There's several key differences that the authors of IMmotion010 point out, and whether this is the reason for the differences between the two trials is somewhat subject to interpretation. But nonetheless, they did note that patient eligibility was slightly different between these two groups. In KEYNOTE-564, 6% of patients were M1 NED, which did have a benefit with adjuvant pembrolizumab. Additionally, they had patients that were only patients with synchronous metastasis or metastasis resected within 1 year of nephrectomy that were eligible for that trial. In IMmotion010, 14% of patients were M1 NED, and these patients did not have a benefit to adjuvant atezolizumab. This trial did include synchronous and metachronous metastatic patients. In terms of grade of disease, in KEYNOTE-564, there was no grade specification for greater than or equal to pT3, and in IMmotion010, this was restricted to eligibility of T3a tumors only with a Fuhrman and grade of 3 or 4. Additionally, lymph node involvement was 6% in KEYNOTE-564 and 11% in IMmotion010.

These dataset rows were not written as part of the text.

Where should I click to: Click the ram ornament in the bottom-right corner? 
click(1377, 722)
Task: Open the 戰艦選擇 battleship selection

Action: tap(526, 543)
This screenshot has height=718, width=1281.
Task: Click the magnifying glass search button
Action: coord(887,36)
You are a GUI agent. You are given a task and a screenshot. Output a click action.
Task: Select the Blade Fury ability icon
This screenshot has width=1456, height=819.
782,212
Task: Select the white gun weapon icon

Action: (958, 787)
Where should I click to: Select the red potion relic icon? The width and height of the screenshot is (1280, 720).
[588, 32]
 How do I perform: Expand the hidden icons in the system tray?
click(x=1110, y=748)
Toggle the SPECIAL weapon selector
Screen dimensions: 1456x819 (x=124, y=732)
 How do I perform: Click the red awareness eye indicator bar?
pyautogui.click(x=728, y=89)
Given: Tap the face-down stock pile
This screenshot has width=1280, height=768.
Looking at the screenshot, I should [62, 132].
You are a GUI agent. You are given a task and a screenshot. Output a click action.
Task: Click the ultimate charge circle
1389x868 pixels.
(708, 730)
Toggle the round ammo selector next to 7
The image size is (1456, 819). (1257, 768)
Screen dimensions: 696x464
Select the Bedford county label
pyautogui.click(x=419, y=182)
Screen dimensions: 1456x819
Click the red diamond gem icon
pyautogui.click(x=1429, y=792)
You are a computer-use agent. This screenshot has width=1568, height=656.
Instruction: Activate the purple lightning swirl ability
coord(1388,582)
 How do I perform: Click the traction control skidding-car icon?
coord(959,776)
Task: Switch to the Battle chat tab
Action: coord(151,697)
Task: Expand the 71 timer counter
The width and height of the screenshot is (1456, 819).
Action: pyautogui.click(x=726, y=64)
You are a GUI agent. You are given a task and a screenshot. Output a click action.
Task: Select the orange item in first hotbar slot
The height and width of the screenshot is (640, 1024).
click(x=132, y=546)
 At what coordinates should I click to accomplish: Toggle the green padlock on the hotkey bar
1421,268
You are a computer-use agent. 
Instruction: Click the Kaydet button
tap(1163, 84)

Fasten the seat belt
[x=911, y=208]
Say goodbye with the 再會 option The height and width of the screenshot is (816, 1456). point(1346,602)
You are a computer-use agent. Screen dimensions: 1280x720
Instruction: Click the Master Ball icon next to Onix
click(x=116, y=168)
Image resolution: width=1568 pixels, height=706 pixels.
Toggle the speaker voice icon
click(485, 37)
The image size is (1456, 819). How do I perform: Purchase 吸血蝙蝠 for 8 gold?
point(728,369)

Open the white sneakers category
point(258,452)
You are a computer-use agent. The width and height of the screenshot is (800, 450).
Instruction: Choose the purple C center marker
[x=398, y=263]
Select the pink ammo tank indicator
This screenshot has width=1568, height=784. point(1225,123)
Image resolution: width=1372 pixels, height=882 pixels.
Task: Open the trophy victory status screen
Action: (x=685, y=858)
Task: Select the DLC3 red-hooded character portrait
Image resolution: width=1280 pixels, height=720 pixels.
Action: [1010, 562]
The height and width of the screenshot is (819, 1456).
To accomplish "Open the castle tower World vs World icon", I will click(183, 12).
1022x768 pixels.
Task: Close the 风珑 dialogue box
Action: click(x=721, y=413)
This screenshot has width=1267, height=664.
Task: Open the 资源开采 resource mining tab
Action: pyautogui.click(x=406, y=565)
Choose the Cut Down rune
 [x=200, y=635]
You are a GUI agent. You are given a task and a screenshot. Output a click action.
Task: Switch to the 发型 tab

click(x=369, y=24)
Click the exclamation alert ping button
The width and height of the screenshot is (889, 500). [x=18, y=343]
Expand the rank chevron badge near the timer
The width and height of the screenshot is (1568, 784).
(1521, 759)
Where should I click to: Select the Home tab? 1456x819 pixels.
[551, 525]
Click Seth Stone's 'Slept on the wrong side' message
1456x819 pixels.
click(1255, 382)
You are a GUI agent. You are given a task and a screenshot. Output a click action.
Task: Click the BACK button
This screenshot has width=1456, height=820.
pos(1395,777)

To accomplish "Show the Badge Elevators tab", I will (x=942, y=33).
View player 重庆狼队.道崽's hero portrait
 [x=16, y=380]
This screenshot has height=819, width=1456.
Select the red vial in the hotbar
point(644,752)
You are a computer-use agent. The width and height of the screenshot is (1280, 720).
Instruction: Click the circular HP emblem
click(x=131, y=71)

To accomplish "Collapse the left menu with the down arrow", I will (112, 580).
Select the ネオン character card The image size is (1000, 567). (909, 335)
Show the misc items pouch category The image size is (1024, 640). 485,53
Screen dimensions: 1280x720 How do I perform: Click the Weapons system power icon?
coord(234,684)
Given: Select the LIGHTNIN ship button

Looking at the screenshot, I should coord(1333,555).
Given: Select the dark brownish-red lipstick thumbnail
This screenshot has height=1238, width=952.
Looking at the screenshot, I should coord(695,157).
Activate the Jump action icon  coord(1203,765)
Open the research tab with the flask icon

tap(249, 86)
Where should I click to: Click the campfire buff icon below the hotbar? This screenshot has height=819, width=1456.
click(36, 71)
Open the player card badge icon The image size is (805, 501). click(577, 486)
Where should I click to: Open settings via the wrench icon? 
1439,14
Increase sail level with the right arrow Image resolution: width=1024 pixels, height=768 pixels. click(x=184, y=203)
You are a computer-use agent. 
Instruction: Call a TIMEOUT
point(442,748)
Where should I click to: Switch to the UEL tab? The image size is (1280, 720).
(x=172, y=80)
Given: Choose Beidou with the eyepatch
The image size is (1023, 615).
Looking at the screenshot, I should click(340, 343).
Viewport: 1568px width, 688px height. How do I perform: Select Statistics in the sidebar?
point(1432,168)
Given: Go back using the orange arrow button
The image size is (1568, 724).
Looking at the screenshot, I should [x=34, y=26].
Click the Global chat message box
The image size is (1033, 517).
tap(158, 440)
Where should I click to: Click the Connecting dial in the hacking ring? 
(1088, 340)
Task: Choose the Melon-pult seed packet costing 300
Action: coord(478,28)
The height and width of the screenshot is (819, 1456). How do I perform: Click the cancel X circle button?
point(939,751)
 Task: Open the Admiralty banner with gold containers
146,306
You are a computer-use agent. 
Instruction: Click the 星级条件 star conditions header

In conclusion, atezolizumab as adjuvant therapy after resection for patients with RCC with increased risk of recurrence showed no evidence of improved clinical outcomes versus placebo. Of note, biomarker work is underway to determine whether tumor genomic characteristics or circulating biomarkers can identify patient populations who may derive a benefit from adjuvant atezolizumab. Unfortunately, these study results do not support adjuvant atezolizumab for treatment of renal cell carcinoma. Thank you very much for your attention. We hope we enjoyed this UroToday Journal Club discussion of the recently published IMmotion010 trial in Lancet.